Involvement of p38 and p42/44 MAP kinases and protein kinase C in the interferon-gamma and interleukin-1alpha-induced phosphorylation of 85-kDa cytosolic phospholipase A(2) in primary human bronchial epithelial cells.

Abstract

Interferon-gamma (IFN-gamma) and interleukin-1 (IL-1) play an important role in the modulation of acute and chronic airway inflammation. Both IFN-gamma and IL-1 are known to increase the release of arachidonic acid (AA) from airway epithelial cells, suggesting that AA metabolites may mediate the cytokine-induced inflammation. This study was designed to examine the direct effect of IFN-gamma and IL-alpha on the phosphorylation of 85-kDa cytosolic phospholipase A(2) (cPLA(2)) and AA release in primary normal human bronchial epithelial (NHBE) cells. Treatment with IFN-gamma and IL-1alpha for 15 min induced a rapid increase of AA release from NHBE cells, which was blocked by the cPLA(2) inhibitor MAFP (p<0.05) but not by the sPLA(2) inhibitor LY311727 or iPLA(2) inhibitor HELSS. Immunoprecipitation and Western blot analysis showed that both IFN-gamma and IL-1alpha induced a rapid phosphorylation of cPLA(2).

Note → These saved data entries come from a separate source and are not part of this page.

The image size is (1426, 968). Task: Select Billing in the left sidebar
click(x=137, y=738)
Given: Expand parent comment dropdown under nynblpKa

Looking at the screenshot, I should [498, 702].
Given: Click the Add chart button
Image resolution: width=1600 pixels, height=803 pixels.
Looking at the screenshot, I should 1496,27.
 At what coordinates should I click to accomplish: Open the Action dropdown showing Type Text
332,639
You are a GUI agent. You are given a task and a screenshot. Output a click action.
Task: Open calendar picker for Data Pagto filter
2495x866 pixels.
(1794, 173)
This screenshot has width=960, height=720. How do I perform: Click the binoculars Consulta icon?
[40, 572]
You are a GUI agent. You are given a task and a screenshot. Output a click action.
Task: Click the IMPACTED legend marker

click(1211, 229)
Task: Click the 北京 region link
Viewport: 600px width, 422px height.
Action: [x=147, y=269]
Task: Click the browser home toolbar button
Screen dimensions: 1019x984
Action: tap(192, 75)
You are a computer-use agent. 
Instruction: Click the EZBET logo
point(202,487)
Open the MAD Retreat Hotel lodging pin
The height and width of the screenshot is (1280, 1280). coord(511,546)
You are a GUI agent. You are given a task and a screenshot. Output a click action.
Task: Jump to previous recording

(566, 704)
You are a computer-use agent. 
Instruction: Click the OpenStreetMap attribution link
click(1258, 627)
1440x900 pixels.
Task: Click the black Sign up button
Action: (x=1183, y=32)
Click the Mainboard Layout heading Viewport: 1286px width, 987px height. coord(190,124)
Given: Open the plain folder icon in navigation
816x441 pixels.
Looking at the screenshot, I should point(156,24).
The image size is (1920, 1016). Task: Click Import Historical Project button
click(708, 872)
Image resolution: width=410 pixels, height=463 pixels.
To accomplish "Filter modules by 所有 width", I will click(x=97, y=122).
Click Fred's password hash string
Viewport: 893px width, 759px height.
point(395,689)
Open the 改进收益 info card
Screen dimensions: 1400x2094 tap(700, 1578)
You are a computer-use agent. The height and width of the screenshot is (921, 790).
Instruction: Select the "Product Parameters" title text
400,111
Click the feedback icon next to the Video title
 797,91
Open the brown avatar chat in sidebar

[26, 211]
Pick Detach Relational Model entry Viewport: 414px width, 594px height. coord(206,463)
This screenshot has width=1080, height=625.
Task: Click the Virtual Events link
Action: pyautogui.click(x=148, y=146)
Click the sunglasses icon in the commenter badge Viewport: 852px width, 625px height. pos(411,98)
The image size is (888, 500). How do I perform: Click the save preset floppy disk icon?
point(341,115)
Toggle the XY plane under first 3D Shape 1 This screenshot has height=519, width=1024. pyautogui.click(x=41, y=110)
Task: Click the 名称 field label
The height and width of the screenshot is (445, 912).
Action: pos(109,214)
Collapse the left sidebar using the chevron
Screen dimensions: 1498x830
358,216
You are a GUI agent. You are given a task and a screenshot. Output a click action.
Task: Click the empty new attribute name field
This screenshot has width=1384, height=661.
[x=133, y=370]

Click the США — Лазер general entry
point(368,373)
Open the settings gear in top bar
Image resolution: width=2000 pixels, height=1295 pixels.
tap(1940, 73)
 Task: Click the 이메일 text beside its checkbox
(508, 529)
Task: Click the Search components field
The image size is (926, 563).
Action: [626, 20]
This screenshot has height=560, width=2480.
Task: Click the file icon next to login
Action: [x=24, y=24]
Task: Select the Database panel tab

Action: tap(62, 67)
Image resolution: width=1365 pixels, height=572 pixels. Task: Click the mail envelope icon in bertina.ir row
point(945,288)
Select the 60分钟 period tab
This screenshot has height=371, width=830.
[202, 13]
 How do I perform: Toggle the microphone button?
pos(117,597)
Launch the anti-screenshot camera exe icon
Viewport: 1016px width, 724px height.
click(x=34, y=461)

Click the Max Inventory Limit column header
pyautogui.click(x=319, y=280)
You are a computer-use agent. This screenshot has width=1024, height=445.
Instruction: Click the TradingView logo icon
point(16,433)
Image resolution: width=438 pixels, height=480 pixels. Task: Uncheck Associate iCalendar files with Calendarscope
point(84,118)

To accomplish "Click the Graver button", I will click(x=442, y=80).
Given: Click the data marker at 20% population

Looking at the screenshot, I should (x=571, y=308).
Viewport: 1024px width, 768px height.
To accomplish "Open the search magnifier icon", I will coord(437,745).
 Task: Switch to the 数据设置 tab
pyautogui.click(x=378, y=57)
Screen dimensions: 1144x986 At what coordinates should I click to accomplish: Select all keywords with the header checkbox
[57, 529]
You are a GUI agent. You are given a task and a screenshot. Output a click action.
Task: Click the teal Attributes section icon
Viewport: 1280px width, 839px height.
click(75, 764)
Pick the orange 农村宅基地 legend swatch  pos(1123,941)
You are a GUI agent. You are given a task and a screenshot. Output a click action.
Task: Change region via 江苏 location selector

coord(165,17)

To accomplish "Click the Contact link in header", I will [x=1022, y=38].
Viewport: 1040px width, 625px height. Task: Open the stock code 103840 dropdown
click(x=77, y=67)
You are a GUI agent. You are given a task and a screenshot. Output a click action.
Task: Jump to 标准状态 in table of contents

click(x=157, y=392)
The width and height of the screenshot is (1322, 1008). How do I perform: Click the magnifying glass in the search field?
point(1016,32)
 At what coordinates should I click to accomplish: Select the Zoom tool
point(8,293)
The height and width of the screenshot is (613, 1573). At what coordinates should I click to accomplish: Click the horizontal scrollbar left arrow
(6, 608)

The IFN-gamma and IL-1alpha-induced cPLA(2) phosphorylation and AA release in the NHBE cells were inhibited by the p38 MAP kinase (MAPK) inhibitor SB203580, p42/44 MAPK inhibitor PD98059 and protein kinase C (PKC) inhibitor bisindolylmaleimide I. These results demonstrate the involvement of p38 and p42/44 MAPKs as well as PKC in the IFN-gamma and IL-1alpha-induced cPLA(2) phosphorylation and AA release in human airway epithelial cells.